African carnage: One year's seized ivory likely came from 23,000 elephants Vince Stricherz
vinces@u.washington.edu
African elephants are being slaughtered for their ivory at a rate unprecedented since an international convention banning ivory trade took effect in 1989, a University of Washington biologist says.
The problem is so serious that the giant creatures might be on the path to extinction unless western nations reinstate strong enforcement efforts that all but halted black-market ivory trade in the four years immediately after the ban was enacted, said Samuel Wasser, director of the UW Center for Conservation Biology. He is the lead author of a paper detailing the problem published the week of Feb. 26 in the online edition of the Proceedings of the National Academy of Sciences, and he argues the continued loss of elephants will have serious consequences.
"Elephants are majestic animals and are not trivial to the ecosystem. They are a keystone species and taking them out significantly alters the habitat," he said. "It has ripple effects on lots of different species."
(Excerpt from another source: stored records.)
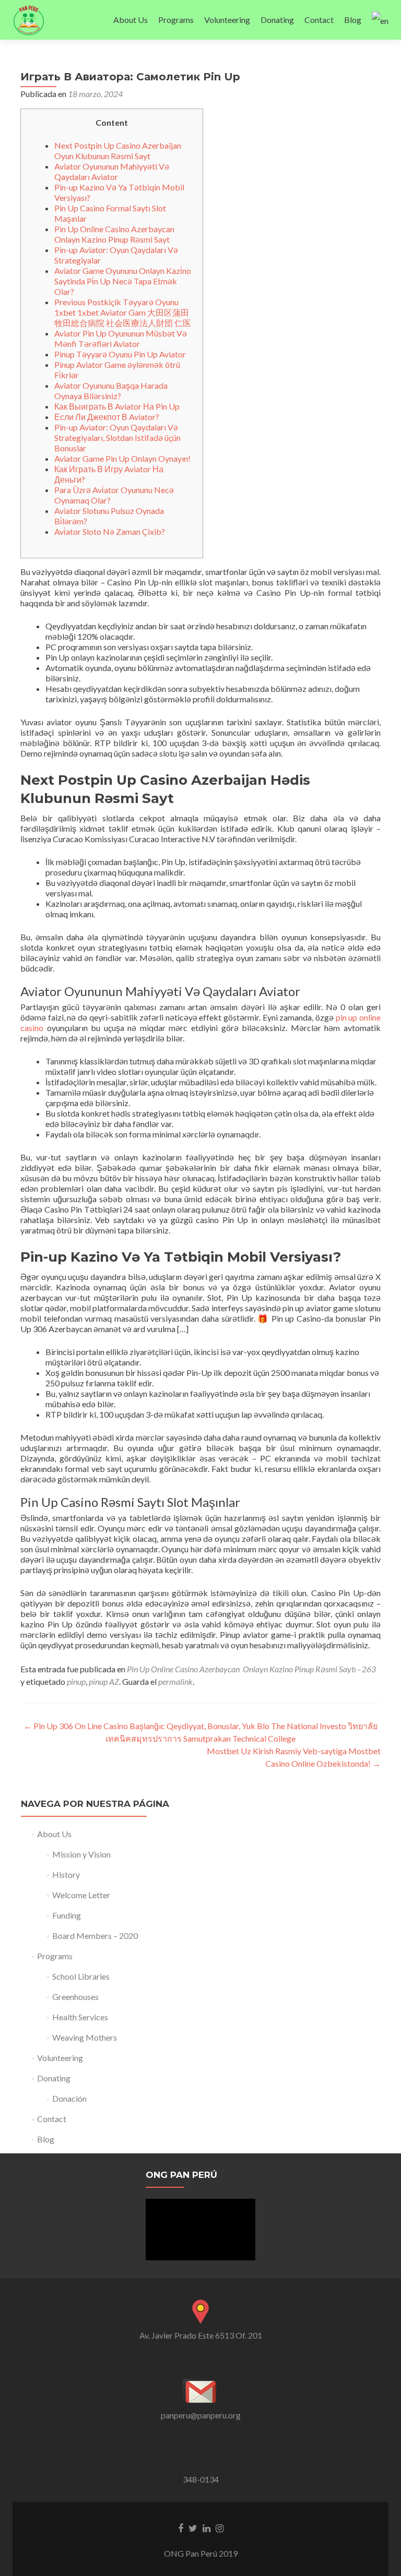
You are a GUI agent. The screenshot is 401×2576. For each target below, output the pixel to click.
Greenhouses (75, 1997)
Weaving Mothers (84, 2037)
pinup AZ (104, 1681)
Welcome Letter (81, 1895)
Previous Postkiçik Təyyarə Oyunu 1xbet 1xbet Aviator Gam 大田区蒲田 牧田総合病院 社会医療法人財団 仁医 (122, 312)
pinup (76, 1681)
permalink (175, 1681)
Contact (319, 20)
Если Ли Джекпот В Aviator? (106, 417)
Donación (69, 2098)
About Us (130, 20)
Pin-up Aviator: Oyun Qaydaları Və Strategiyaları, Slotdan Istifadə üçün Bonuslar (117, 437)
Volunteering (227, 20)
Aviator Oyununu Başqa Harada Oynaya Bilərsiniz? (111, 390)
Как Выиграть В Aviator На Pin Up (117, 406)
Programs (176, 20)
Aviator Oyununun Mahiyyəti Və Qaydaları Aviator (111, 171)
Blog (352, 20)
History (66, 1874)
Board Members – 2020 (95, 1935)
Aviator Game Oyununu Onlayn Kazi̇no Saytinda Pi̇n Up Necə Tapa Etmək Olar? (122, 281)
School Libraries (81, 1976)
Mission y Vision (81, 1854)
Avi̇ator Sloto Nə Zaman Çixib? (109, 531)
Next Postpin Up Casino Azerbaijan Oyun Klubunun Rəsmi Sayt (117, 150)
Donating (277, 20)
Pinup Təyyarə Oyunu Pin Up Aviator (120, 354)
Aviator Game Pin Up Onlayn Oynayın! (122, 458)
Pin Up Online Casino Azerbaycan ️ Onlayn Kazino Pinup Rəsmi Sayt (115, 234)
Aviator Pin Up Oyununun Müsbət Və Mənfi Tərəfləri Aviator (120, 338)
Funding (66, 1915)
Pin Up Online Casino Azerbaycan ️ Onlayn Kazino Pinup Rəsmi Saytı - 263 (251, 1669)
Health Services (80, 2017)
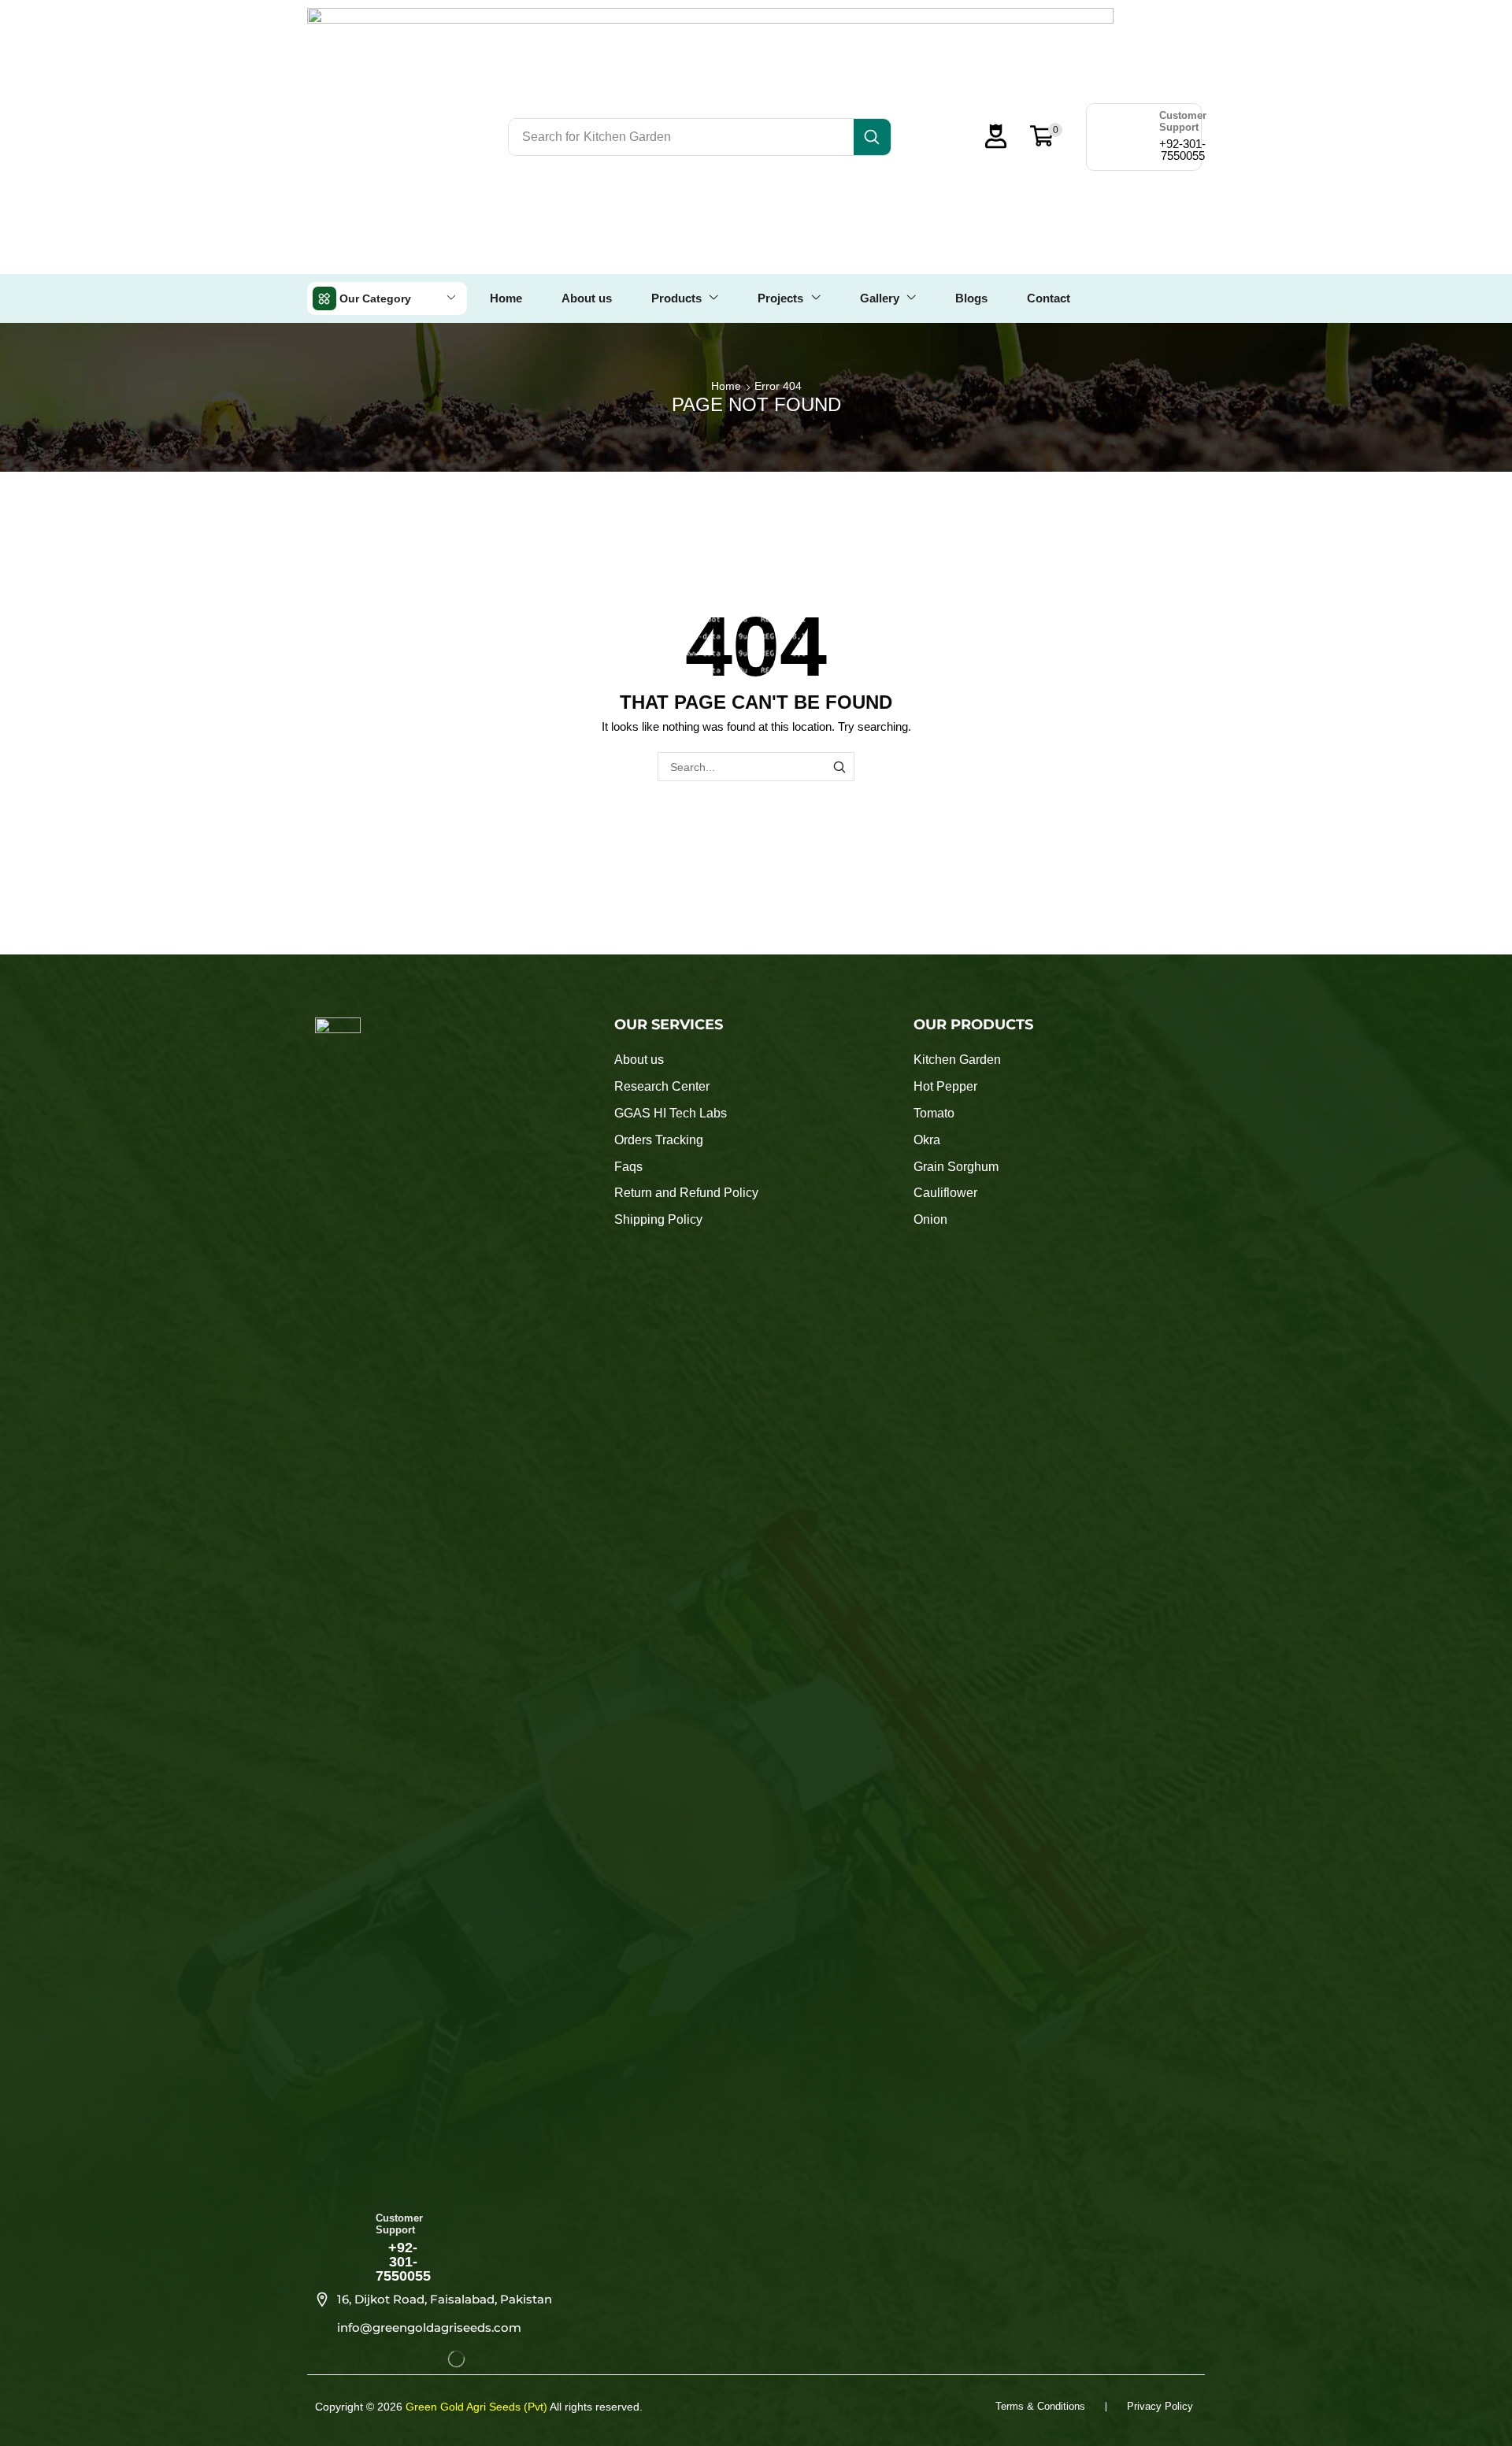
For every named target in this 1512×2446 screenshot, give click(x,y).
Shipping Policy (658, 1219)
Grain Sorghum (956, 1166)
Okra (927, 1140)
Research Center (662, 1086)
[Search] (872, 137)
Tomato (934, 1113)
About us (639, 1059)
For the year ending in August 2006, authorities seized more than 23,400 kilograms, or nearly 24 tons, of contraband ivory, Wasser said. But the paper notes it is commonly assumed that customs agents typically detect only about 10 percent of contraband, so the actual amount of poached ivory probably is closer to 234,000 kilograms. That means more than 23,000 elephants, or about 5 percent of Africa's total population, likely were killed for that amount of ivory.
China's burgeoning economy is a major force driving the black-market ivory trade, escalating prices and attracting organized crime, Wasser said. In 1989 a kilogram of high-quality ivory sold for $100 on the black market. That rose to $200 in 2004 but by last year had ballooned to $750 per kilogram.